L’Arcep, le régulateur français des télécoms a confié une étude à l’Idate afin d’évaluer leur impact potentiel sur le marché des communications électroniques en France.

L’étude observe tout d’abord que si quelques acteurs adressent des marchés nationaux spécifiques, la plupart développent des stratégies globales avec plusieurs services assez différents, regroupés le plus souvent autour d’un seul et même client logiciel, utilisable depuis différents terminaux (mais le plus souvent depuis un PC).

Par ailleurs, le modèle économique de certains de ces nouveaux acteurs se positionne en concurrence directe avec les opérateurs traditionnels en adoptant un modèle de revenus de type télécom. Le client paye pour l’usage du service télécom en fonction du temps de communication et du type d’appel (national, international, mobile). Le service de PC à PC sert alors de produit d’appel vers les produits payants de PC à téléphone et téléphone à PC.

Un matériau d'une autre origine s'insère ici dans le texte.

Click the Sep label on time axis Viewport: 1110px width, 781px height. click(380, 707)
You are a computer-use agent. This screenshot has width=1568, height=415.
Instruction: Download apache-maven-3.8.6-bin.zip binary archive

Ce modèle est rendu possible par les faibles dépenses en marketing et le principe de la VoIP qui permet de réduire très significativement les coûts de collecte et de transport par rapport à une communication sur un réseau commuté.

Toutefois, le modèle télécom semble potentiellement peu attractif pour les acteurs du logiciel. Les niveaux de prix de détail, en raison de la guerre des prix que se livrent certains acteurs, ne permettent pas de dégager des marges brutes importantes (10 à 30%), sauf pour les acteurs disposant d’une infrastructure locale capillaire.

Par ailleurs, les volumes de trafic payant restent globalement faibles. C’est donc pour l’instant un marché de faible volume en terme de chiffre d’affaires (le revenu mondial mensuel de Skype pour le trafic payant est inférieur à 13 millions d’euros en 2006 ; l’ARPU de Skype est inférieur à 4.5 euros/mois sur une base très réduite) et de faible marge, souligne l’Idate.

La plupart des nouveaux entrants adoptent donc d’autres modèles économiques reposant sur les modèles phares de l’Internet que sont la publicité ou l’intermédiation.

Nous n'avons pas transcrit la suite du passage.